Case Law Witcher v. 1104 Madison St. Rest.

Witcher v. 1104 Madison St. Rest.

Document Cited Authorities (10) Cited in (3) Related

Ehsan Eftekhari, of Eftekhari Law Offices LLC, of Evanston, for appellant.

Robert M. Burke Jr. and Michael Spanel, of Heineke & Burke, LLC, of Chicago, for appellee.

OPINION

PRESIDING JUSTICE GRIFFIN delivered the judgment of the court with opinion.

¶ 1 Toney Adewoye was patronizing Plush, a restaurant and lounge in Chicago, when he was stabbed in the neck and killed. The special administrator of Adewoye's estate, plaintiff Natalie Witcher, brought this case for wrongful death against defendant 1104 Madison St. Restaurant, the company that operated Plush. Witcher contends that 1104 Madison failed to provide proper security at the restaurant in order to prevent Adewoye's death.

¶ 2 The trial court entered summary judgment in favor of 1104 Madison. The trial court found that the murder was not reasonably foreseeable so that 1104 Madison could not be held to have had a legal duty to prevent the murder. Witcher appeals, and we affirm.

• **Stated exercise 1**:
Translate this sentence from the Witcher court opinion into Spanish: "The trial court entered summary judgment in favor of 1104 Madison."
• **Stated exercise 2**:
From the records, extract the stretch from the line containing "Given: Switch to the 同人 tab" through the line containing "Action: (72, 833)", unchanged.

• **Data shown**:
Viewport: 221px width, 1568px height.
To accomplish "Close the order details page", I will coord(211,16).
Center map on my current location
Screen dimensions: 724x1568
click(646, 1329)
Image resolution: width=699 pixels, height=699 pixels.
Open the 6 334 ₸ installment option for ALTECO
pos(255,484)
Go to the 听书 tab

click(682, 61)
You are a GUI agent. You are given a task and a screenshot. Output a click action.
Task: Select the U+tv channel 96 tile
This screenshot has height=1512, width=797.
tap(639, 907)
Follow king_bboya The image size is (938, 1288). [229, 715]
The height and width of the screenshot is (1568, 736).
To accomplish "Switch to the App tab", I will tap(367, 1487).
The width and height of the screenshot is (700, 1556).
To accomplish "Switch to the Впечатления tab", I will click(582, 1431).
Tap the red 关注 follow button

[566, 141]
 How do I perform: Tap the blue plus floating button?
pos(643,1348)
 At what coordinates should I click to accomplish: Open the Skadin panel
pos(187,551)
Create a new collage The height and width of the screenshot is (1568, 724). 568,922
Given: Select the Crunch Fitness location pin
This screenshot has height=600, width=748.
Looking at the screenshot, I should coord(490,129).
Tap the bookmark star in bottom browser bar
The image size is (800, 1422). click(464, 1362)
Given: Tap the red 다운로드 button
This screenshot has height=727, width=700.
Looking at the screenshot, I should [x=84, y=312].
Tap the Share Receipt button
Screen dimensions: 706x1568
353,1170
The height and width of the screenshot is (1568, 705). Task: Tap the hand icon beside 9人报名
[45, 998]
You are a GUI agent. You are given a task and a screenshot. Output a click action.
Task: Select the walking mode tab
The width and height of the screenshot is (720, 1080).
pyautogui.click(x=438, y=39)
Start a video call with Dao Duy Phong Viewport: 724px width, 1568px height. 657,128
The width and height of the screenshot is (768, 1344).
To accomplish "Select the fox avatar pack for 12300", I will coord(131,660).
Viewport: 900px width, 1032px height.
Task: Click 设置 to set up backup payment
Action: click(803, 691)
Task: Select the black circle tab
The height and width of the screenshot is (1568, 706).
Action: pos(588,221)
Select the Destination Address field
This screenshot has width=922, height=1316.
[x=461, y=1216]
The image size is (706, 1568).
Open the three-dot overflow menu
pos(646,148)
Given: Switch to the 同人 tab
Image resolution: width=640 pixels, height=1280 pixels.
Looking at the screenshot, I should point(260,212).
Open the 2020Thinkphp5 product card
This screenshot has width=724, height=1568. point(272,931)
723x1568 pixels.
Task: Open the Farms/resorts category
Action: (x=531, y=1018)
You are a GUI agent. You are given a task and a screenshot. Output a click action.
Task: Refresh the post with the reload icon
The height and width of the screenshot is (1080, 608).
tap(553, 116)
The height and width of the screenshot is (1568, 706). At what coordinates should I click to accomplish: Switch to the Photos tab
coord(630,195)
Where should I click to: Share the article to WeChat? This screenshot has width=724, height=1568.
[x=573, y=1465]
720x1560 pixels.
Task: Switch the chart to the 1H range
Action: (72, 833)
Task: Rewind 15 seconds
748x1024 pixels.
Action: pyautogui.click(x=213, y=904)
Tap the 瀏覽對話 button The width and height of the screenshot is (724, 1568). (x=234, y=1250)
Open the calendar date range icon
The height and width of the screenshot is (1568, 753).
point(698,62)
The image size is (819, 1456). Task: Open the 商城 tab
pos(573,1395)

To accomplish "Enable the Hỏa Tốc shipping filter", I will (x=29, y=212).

• **Written reply 1**:
El tribunal de primera instancia dictó sentencia sumaria a favor de 1104 Madison.

• **Written reply 2**:
Given: Switch to the 同人 tab
Image resolution: width=640 pixels, height=1280 pixels.
Looking at the screenshot, I should point(260,212).
Open the 2020Thinkphp5 product card
This screenshot has width=724, height=1568. point(272,931)
723x1568 pixels.
Task: Open the Farms/resorts category
Action: (x=531, y=1018)
You are a GUI agent. You are given a task and a screenshot. Output a click action.
Task: Refresh the post with the reload icon
The height and width of the screenshot is (1080, 608).
tap(553, 116)
The height and width of the screenshot is (1568, 706). At what coordinates should I click to accomplish: Switch to the Photos tab
coord(630,195)
Where should I click to: Share the article to WeChat? This screenshot has width=724, height=1568.
[x=573, y=1465]
720x1560 pixels.
Task: Switch the chart to the 1H range
Action: (72, 833)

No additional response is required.